In between bites of noodles, Mika glued pictures into a scrapbook for Penny. Charlie and Mika had spread out photographs on the coffee table to pick through them. Hana had been oddly distant the last hour, focusing on her wine, opting to drink her dinner.
“Oh! Definitely put this one in.” Charlie handed Mika a picture.
The glossy snapshot was of her at Penny’s age. Sixteen and in front of an easel, a charcoal sketch behind her. Now, Mika rubbed her fingertips together, remembering the gritty charcoal between her fingers. How good it felt to create. That burst as if you were going to come out of your skin. Mika placed the photo back on the table. At the portrait, Hiromi had brought her eyes close to the paper and sniffed. You drew this? You didn’t trace it? Mika had spent a good portion of her childhood convincing her mother she could draw, then her first college year persuading Hiromi she deserved to. “Not this one.”

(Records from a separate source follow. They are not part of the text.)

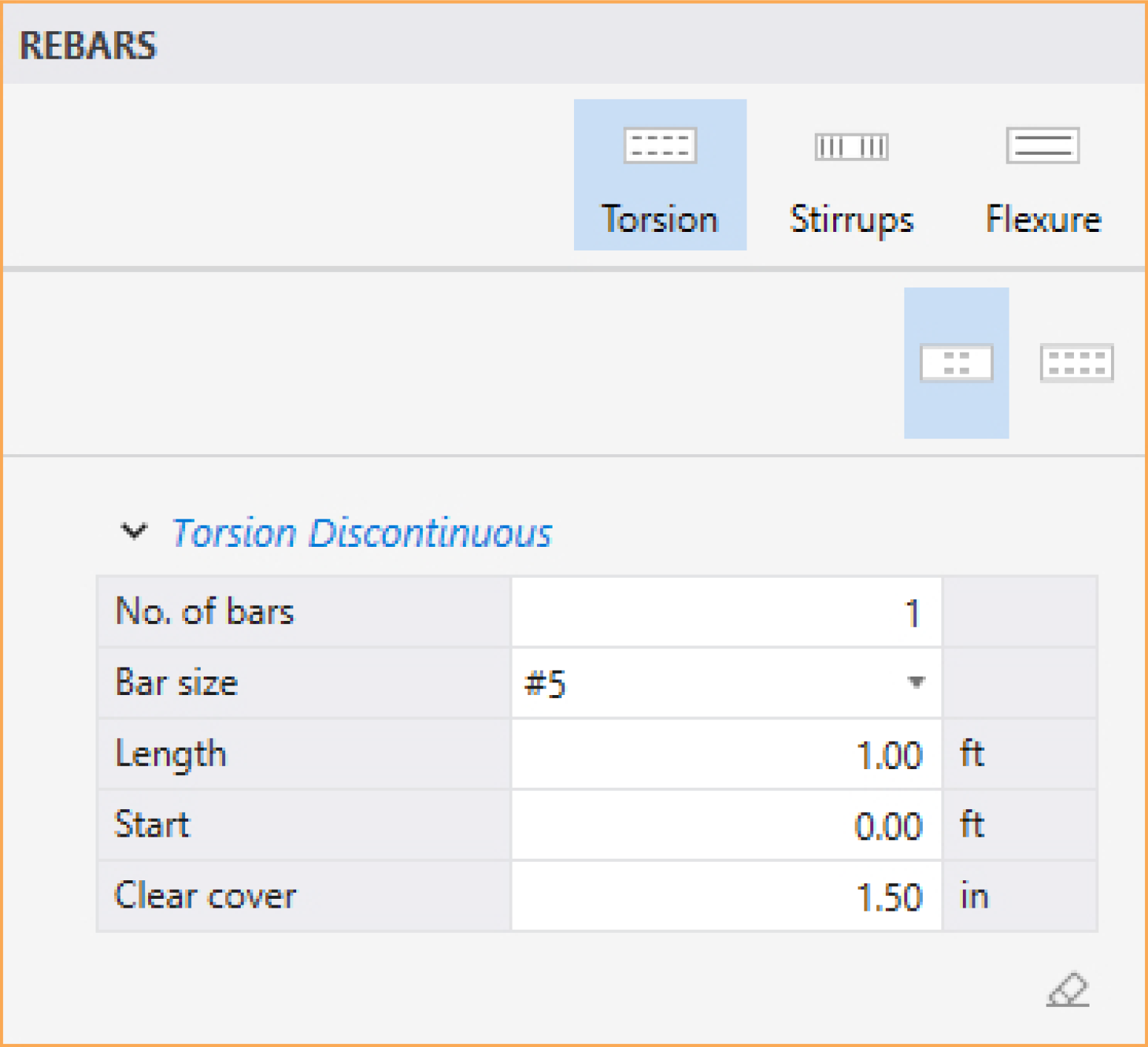Click the Bar size row label
This screenshot has width=1148, height=1047.
(176, 682)
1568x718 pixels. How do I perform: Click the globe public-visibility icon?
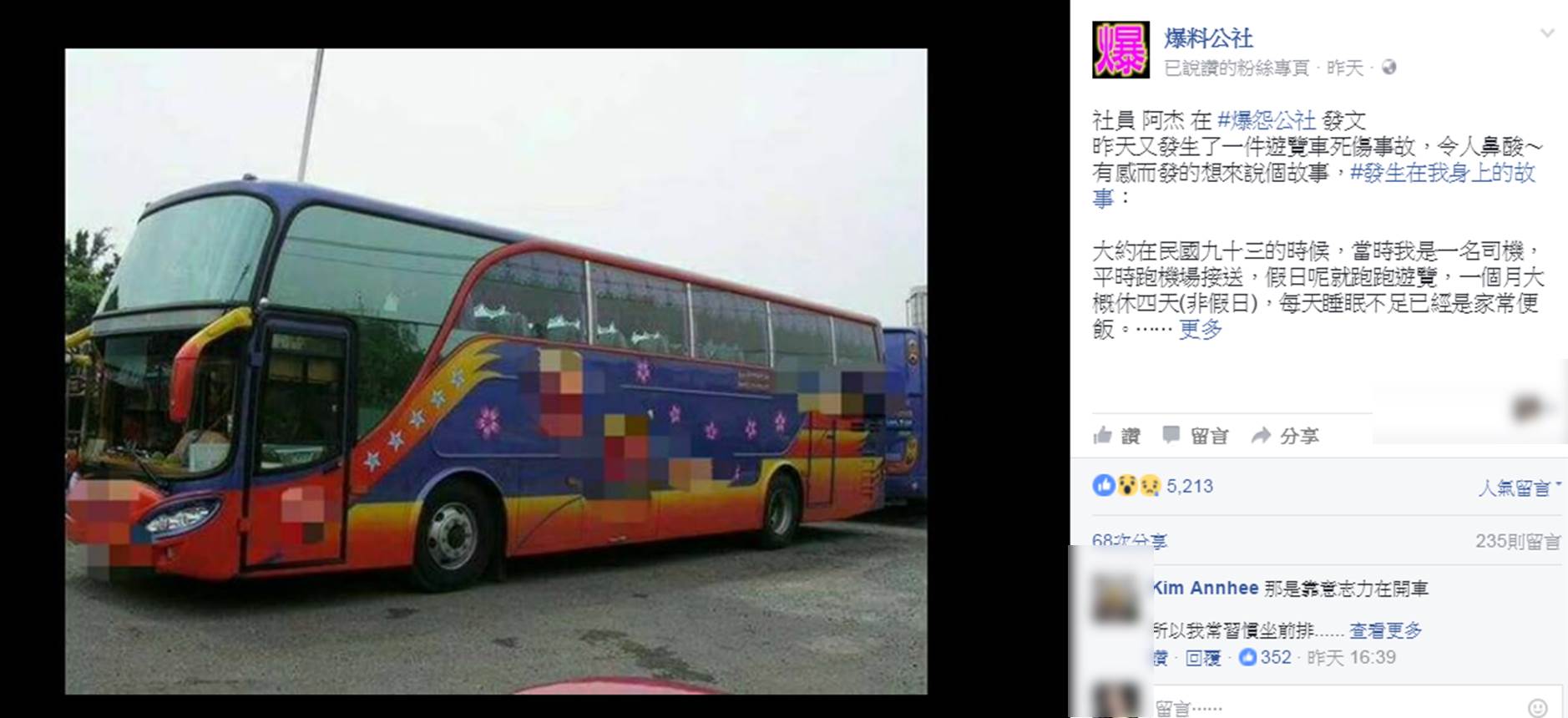click(x=1389, y=68)
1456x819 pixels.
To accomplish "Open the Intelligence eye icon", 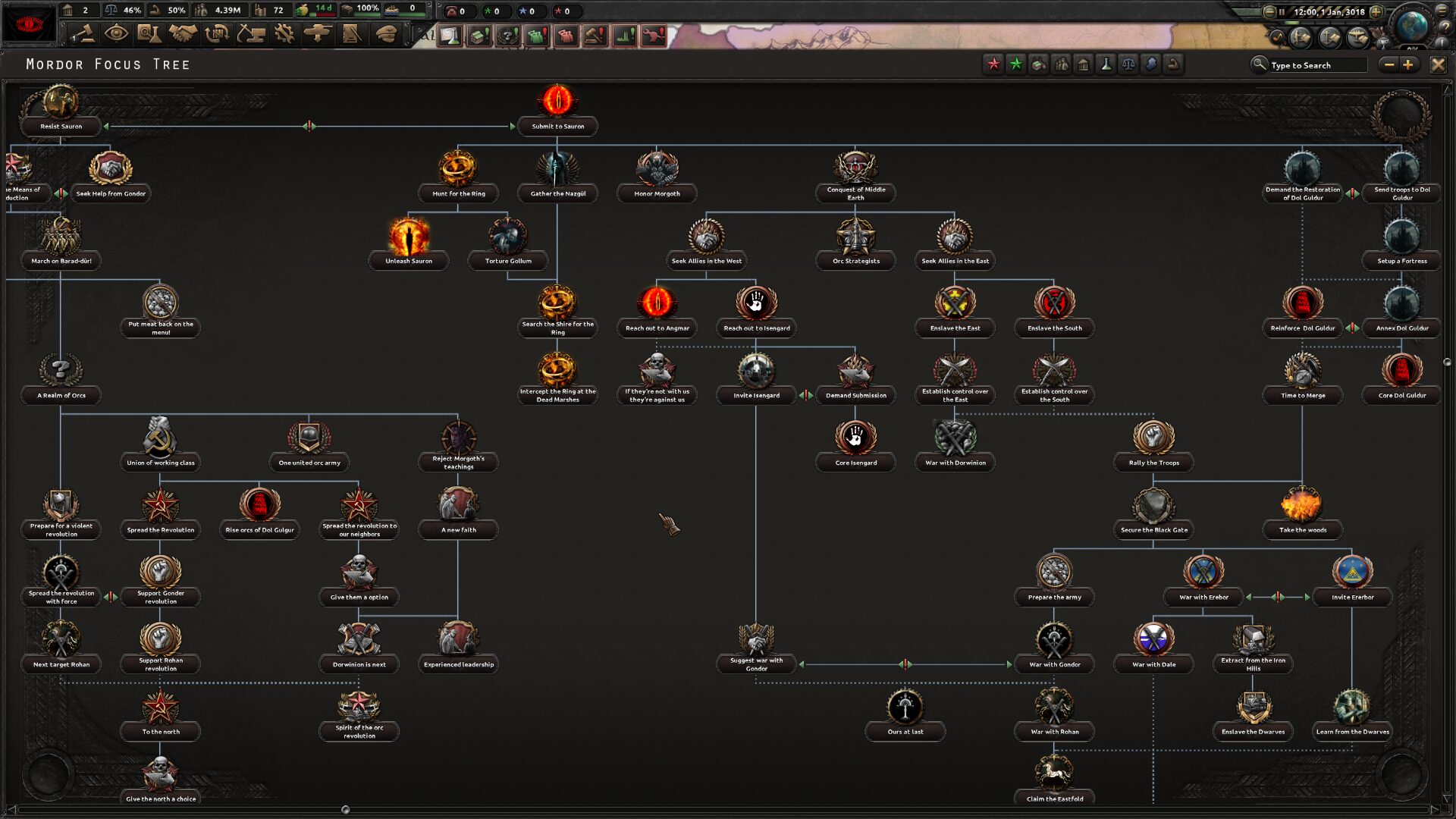I will click(x=116, y=33).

Charlie frowned. “Okay . . .” she said carefully. To Charlie, it was a mystery—why didn’t Mika paint anymore? Only Hana knew the truth. “You were so good.”
Were. The operative word. All that, the painting, the traveling, was a ghost life now. Something that could have been but wasn’t ever meant to be. “Is there one of my parents?” Mika asked.
Hana refilled her wine.
“Here.” Charlie handed over another photograph. This one of Mika, age six, with Hiromi and Shige, posing around a brand-new box television. Shige had bought it to watch Kristi Yamaguchi skate in the Olympics. Three years later, they would watch the Supreme Truth terrorist attacks in Japan on it—Hiromi stayed up all night calling relatives, weeping with them. Mika’s hands were folded neatly in front of her in the photograph, and her hair sported the classic Asian kid bowl cut. Behind her, Hiromi wore a pair of acid-wash mom jeans and gold glasses with a rose-colored tint, her hand clutching Mika’s shoulder like a warning—Do not go far from me.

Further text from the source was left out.